- **How to complete this task**
Your job is to set down the stretch of entries that opens with the line containing "Image resolution: width=864" and closes with the line containing "Click the Baldesio". Keep both end lines, copy each exactly, and add nothing.
---- Material for this exercise
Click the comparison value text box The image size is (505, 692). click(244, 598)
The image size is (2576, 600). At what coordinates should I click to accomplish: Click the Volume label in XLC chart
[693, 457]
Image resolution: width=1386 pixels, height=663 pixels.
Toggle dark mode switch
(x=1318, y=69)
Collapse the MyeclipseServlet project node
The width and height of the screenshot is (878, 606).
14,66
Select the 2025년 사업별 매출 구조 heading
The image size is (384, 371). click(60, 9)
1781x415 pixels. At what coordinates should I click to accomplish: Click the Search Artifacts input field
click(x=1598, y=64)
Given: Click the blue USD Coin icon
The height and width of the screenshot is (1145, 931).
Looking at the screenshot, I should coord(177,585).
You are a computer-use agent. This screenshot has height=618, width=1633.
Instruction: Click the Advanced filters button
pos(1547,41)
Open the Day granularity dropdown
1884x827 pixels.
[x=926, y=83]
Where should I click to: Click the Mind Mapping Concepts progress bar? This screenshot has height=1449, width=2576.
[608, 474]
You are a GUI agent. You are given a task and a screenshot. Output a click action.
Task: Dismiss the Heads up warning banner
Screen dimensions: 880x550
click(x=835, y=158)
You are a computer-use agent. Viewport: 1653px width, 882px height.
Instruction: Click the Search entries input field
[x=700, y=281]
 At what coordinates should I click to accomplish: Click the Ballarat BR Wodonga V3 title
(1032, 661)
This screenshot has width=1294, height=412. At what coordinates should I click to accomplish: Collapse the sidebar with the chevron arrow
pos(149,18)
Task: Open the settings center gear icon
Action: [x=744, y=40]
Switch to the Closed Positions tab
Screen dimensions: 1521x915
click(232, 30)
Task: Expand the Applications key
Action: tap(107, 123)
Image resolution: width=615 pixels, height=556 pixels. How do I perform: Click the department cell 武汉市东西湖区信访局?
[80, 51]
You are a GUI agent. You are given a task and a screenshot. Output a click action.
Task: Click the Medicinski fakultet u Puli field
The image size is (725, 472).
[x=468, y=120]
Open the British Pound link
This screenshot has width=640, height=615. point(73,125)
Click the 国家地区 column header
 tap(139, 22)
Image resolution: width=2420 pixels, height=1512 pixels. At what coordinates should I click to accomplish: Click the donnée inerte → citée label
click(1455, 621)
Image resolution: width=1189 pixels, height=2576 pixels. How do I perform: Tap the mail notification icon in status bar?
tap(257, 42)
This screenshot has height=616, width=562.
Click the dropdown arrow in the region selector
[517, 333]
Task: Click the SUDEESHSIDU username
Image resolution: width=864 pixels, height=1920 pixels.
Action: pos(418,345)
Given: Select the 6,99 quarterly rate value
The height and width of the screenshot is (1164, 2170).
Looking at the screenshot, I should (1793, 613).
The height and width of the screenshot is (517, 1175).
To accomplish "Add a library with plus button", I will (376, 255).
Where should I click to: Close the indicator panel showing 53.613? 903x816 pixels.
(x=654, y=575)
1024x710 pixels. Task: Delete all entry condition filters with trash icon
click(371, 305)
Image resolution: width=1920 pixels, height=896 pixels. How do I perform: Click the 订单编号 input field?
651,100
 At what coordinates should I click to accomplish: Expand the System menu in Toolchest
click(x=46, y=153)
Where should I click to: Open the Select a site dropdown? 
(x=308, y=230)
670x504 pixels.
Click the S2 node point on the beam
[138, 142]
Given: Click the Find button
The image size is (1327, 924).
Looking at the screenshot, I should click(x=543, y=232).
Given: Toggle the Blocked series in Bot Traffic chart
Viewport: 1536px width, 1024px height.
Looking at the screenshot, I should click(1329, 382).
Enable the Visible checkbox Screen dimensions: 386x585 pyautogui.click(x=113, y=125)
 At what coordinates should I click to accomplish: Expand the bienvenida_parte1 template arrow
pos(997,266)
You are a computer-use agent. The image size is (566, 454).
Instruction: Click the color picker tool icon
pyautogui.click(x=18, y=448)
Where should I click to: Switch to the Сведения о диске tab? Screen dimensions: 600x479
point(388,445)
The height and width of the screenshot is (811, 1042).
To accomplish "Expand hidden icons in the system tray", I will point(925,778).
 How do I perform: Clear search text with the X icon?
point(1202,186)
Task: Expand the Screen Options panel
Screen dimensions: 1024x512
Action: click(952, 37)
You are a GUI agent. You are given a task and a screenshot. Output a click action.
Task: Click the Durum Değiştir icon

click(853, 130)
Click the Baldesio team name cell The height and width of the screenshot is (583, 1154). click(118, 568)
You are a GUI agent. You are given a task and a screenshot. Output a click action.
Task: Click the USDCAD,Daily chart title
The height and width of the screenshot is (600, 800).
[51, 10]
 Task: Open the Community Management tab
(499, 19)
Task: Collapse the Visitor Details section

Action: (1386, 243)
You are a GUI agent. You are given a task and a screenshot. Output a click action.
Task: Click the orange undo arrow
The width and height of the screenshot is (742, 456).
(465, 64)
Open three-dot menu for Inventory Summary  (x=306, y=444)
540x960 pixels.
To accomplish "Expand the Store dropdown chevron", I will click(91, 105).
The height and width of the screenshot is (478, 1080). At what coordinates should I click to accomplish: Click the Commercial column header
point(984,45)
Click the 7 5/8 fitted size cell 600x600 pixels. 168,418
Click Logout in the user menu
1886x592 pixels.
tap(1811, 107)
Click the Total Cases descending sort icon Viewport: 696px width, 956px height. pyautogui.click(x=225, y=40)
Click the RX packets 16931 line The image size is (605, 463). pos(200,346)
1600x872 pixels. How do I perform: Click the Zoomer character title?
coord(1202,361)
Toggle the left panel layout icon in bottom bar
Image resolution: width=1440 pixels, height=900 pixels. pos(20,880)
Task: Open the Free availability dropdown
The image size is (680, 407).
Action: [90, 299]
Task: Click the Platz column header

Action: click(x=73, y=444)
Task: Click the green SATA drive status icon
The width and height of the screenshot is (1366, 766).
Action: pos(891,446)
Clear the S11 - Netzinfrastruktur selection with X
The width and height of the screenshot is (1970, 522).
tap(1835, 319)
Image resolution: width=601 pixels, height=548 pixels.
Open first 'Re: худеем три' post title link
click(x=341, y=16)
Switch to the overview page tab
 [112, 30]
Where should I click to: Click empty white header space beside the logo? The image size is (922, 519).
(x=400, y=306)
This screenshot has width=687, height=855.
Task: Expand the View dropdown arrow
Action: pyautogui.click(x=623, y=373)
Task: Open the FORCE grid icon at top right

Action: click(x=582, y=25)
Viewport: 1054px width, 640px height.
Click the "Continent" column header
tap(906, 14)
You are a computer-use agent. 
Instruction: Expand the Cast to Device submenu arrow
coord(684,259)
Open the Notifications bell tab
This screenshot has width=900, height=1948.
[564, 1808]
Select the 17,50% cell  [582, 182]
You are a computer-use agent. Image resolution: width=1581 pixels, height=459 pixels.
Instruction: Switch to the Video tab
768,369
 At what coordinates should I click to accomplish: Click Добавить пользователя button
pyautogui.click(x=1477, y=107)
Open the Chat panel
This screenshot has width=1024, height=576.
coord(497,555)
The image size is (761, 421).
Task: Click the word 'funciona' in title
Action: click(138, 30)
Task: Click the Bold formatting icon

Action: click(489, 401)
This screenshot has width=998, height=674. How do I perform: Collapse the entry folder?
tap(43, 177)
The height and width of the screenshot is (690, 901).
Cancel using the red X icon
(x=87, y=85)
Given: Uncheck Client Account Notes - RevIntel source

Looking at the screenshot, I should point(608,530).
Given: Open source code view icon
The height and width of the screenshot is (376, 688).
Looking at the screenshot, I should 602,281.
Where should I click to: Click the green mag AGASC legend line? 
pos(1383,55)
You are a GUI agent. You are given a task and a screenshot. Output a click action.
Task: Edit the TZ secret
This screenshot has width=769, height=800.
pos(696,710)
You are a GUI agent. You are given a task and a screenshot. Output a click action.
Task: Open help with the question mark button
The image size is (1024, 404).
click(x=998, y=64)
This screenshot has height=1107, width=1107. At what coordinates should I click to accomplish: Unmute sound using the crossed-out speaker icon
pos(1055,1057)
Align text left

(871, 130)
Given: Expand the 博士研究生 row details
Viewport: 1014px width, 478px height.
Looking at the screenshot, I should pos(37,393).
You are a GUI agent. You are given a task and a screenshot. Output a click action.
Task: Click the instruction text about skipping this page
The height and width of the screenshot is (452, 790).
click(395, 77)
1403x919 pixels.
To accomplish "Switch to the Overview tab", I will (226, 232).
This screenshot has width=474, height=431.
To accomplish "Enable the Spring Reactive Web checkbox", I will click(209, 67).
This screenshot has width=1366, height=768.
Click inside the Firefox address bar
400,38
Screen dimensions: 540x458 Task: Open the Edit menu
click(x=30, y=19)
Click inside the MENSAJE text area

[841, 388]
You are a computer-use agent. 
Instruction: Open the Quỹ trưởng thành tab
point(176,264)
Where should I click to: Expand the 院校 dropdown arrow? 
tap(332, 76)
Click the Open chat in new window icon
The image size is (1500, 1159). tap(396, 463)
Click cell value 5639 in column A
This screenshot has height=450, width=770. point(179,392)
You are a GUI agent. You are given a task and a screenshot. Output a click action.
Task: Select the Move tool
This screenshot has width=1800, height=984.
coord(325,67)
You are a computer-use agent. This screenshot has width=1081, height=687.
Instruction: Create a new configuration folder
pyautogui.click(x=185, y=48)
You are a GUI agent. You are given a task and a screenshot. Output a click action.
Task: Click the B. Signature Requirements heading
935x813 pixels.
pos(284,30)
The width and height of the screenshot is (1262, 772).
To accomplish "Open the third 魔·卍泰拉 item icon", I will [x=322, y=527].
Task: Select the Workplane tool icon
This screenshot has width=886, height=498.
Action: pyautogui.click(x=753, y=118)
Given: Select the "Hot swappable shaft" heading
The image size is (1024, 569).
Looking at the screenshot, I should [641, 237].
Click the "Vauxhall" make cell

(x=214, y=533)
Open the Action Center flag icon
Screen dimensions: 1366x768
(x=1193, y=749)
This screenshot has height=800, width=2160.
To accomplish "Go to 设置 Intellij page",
--------
- **Solution to this exercise**
Image resolution: width=864 pixels, height=1920 pixels.
Action: pos(418,345)
Given: Select the 6,99 quarterly rate value
The height and width of the screenshot is (1164, 2170).
Looking at the screenshot, I should (1793, 613).
The height and width of the screenshot is (517, 1175).
To accomplish "Add a library with plus button", I will (376, 255).
Where should I click to: Close the indicator panel showing 53.613? 903x816 pixels.
(x=654, y=575)
1024x710 pixels. Task: Delete all entry condition filters with trash icon
click(371, 305)
Image resolution: width=1920 pixels, height=896 pixels. How do I perform: Click the 订单编号 input field?
651,100
 At what coordinates should I click to accomplish: Expand the System menu in Toolchest
click(x=46, y=153)
Where should I click to: Open the Select a site dropdown? 
(x=308, y=230)
670x504 pixels.
Click the S2 node point on the beam
[138, 142]
Given: Click the Find button
The image size is (1327, 924).
Looking at the screenshot, I should click(x=543, y=232).
Given: Toggle the Blocked series in Bot Traffic chart
Viewport: 1536px width, 1024px height.
Looking at the screenshot, I should click(1329, 382).
Enable the Visible checkbox Screen dimensions: 386x585 pyautogui.click(x=113, y=125)
 At what coordinates should I click to accomplish: Expand the bienvenida_parte1 template arrow
pos(997,266)
You are a computer-use agent. The image size is (566, 454).
Instruction: Click the color picker tool icon
pyautogui.click(x=18, y=448)
Where should I click to: Switch to the Сведения о диске tab? Screen dimensions: 600x479
point(388,445)
The height and width of the screenshot is (811, 1042).
To accomplish "Expand hidden icons in the system tray", I will point(925,778).
 How do I perform: Clear search text with the X icon?
point(1202,186)
Task: Expand the Screen Options panel
Screen dimensions: 1024x512
Action: click(952, 37)
You are a GUI agent. You are given a task and a screenshot. Output a click action.
Task: Click the Durum Değiştir icon

click(853, 130)
Click the Baldesio team name cell The height and width of the screenshot is (583, 1154). click(118, 568)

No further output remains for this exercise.